### What is required
Could you copy every line of the data that contains the word "three"?
---------- Extracted material
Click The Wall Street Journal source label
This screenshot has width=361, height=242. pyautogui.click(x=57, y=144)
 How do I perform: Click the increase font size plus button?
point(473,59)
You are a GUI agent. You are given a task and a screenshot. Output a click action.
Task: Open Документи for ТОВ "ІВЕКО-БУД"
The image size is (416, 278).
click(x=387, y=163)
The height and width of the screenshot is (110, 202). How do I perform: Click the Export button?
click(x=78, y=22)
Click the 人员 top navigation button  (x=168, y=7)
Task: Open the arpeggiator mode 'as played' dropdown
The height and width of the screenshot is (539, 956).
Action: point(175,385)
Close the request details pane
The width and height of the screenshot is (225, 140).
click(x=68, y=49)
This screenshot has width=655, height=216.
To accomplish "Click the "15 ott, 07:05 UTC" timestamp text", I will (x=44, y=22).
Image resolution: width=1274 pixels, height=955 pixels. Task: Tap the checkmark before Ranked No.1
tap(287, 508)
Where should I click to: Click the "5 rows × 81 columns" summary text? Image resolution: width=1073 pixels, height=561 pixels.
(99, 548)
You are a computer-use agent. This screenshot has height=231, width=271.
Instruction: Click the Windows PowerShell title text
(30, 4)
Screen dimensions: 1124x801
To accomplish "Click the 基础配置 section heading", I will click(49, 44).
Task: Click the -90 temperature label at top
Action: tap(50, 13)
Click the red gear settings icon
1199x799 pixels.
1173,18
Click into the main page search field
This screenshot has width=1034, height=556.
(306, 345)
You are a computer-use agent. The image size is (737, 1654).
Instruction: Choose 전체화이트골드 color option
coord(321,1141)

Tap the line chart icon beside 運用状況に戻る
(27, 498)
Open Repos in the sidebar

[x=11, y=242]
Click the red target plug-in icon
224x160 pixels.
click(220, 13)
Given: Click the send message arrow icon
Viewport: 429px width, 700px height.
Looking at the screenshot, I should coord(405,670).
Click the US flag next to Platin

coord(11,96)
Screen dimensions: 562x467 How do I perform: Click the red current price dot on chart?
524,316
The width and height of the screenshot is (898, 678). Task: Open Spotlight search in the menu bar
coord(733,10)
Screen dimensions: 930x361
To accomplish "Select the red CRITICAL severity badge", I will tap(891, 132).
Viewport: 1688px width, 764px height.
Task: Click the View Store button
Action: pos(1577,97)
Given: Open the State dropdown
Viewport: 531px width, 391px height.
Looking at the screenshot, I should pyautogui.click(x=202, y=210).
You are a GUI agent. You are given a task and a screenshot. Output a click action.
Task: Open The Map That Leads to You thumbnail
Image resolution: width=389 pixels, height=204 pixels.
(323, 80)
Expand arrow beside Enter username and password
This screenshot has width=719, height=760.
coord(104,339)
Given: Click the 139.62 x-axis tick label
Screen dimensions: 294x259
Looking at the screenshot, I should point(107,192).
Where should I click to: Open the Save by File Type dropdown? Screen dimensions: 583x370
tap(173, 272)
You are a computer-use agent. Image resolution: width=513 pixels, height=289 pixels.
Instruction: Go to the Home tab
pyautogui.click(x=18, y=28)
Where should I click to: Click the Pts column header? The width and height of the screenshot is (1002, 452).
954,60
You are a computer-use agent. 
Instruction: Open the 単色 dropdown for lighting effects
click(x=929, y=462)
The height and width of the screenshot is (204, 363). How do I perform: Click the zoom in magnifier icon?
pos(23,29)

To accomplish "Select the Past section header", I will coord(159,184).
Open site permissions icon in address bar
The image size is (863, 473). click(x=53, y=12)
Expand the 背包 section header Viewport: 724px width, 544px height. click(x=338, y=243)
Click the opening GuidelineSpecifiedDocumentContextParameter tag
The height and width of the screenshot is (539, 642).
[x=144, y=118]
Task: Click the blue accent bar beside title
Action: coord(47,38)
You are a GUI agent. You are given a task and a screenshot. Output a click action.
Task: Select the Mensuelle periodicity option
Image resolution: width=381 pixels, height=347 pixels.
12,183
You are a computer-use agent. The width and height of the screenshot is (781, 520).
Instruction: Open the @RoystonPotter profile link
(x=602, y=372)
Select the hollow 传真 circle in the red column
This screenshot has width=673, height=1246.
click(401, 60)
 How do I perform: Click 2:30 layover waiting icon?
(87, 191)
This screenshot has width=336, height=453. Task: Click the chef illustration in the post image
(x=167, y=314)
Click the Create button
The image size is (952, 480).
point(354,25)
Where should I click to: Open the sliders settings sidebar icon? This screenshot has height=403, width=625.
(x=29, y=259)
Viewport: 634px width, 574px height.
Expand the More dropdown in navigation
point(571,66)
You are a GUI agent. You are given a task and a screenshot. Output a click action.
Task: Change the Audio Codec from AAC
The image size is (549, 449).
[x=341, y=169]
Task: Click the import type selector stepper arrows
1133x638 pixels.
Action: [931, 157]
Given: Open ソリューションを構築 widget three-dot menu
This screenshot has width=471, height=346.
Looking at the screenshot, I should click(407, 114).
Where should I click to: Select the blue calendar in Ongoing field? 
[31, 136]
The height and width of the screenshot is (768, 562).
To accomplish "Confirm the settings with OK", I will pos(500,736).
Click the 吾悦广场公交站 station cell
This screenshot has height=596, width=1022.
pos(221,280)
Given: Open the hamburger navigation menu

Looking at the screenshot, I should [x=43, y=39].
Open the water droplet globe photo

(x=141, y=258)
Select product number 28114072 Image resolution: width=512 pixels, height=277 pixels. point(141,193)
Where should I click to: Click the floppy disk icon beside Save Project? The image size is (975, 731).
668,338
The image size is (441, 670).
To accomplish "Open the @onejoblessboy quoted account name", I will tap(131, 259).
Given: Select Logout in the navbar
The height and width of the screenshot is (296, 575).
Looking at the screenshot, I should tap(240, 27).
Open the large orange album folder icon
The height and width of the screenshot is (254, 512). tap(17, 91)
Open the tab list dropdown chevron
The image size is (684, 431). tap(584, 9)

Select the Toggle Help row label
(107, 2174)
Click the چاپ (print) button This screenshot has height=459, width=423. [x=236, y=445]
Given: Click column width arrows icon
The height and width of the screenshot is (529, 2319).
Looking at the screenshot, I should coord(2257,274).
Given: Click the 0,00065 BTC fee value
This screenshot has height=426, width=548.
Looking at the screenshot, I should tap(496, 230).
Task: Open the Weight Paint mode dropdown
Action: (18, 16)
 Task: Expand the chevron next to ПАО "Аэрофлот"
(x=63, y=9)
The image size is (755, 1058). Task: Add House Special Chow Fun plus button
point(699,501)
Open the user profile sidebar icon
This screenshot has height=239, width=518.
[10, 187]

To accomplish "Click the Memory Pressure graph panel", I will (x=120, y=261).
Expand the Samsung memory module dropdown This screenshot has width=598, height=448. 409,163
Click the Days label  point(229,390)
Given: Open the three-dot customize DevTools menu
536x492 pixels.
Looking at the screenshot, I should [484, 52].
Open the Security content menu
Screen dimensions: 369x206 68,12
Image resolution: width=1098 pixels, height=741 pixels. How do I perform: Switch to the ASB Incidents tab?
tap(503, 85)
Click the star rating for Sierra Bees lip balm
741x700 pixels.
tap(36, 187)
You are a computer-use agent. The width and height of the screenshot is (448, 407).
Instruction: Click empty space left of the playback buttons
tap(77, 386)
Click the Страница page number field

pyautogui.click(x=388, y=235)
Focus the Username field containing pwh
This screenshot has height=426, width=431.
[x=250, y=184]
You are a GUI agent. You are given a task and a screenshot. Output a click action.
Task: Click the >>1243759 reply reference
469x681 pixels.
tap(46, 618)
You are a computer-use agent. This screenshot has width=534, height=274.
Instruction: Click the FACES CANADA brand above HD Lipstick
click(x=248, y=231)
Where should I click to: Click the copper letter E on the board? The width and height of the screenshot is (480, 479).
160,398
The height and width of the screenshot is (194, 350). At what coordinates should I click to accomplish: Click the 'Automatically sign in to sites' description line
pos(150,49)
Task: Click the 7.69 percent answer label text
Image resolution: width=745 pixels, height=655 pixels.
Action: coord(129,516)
--------------------
### Response to the exercise
Given: Open ソリューションを構築 widget three-dot menu
Given: Open the three-dot customize DevTools menu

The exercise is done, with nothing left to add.